HUGEの社員研修風景。顧客目線をもつために何が必要かをすべての社員が把握している

 破竹の勢いで快進撃を続ける飲食業界の風雲児、HUGE。

 最終回の今回は、流行すたりに影響を受けない経営の在り方について聞いた。一過性のブームに乗るだけでは、人は育たないし会社も長続きしない。

 100年続く会社を目指すには何が必要なのか。そこには、飲食業界のみならず、日本の多くの企業が参考にできる秘密があった。

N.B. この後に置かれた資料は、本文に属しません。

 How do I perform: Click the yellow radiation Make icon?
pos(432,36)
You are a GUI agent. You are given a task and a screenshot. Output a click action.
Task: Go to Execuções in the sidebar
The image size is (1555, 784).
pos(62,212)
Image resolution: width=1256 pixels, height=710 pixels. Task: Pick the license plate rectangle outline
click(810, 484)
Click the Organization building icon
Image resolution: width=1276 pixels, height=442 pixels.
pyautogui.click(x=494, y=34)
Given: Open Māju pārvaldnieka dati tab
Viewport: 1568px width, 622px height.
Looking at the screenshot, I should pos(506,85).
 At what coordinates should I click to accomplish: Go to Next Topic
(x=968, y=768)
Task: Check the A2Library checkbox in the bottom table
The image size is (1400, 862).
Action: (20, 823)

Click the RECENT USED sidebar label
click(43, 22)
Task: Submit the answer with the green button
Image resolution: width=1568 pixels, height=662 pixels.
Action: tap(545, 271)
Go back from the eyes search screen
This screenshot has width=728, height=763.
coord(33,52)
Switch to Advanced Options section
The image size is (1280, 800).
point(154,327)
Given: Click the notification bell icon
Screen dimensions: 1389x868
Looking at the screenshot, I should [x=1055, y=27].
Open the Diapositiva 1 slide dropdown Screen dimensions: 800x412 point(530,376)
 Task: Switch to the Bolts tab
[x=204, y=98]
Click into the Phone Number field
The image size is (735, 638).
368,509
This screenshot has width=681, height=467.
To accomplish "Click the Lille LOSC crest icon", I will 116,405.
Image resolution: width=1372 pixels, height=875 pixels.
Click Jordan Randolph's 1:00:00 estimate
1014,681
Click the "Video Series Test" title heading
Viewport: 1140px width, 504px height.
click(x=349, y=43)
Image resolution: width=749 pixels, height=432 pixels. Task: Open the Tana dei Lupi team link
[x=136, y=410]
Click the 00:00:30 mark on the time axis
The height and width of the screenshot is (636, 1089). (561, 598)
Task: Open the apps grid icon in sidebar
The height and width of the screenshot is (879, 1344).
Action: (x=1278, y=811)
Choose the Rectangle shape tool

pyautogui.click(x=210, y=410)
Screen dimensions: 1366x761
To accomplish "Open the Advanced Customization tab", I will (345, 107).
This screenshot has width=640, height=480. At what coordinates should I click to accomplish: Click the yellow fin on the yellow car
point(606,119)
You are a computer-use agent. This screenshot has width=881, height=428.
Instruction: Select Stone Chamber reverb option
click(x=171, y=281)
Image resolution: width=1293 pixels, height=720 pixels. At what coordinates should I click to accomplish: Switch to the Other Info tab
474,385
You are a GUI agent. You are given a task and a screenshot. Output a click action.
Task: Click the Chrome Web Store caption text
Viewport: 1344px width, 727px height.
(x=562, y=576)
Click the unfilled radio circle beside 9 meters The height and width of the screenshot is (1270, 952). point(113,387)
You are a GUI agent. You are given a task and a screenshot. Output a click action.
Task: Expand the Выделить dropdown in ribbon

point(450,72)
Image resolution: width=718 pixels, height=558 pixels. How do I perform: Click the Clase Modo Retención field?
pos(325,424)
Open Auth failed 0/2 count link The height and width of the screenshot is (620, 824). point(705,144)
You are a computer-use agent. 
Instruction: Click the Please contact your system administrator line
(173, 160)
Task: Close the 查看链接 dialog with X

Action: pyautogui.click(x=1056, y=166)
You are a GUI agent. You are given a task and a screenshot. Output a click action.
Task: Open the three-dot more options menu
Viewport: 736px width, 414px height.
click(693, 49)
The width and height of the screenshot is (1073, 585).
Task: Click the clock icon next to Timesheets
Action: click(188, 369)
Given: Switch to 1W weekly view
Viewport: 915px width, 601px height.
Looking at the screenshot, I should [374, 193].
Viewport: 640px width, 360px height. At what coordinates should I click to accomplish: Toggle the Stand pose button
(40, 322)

 前回の記事はこちらから=https://jbpress.ismedia.jp/articles/-/57125

インタビュー:川嶋諭、編集:松浦由希子

飲食産業とHUGEの未来

 街の中のリテール、ホスピタリティー産業というのは、あまり変わらないというのが僕の持論です。

 レストランで言えば、業界規模は26兆円くらいで行ったり来たりしている。

 1997年の29兆円がピークで、それもバブルとは関係ないんですね。そこがほかの業界と大きく違う。

 例えば昔は、田舎の町を歩けば、十字路の角には必ずガソリンスタンドがあったのに、今では、ガソリンスタンドの数はピーク時の20%になっている。ものすごい減り方ですよね。

 でも外食はもっと生活に密着しているから、レストランの市場規模が10兆円になるかと言ったら、ならないと思うんです。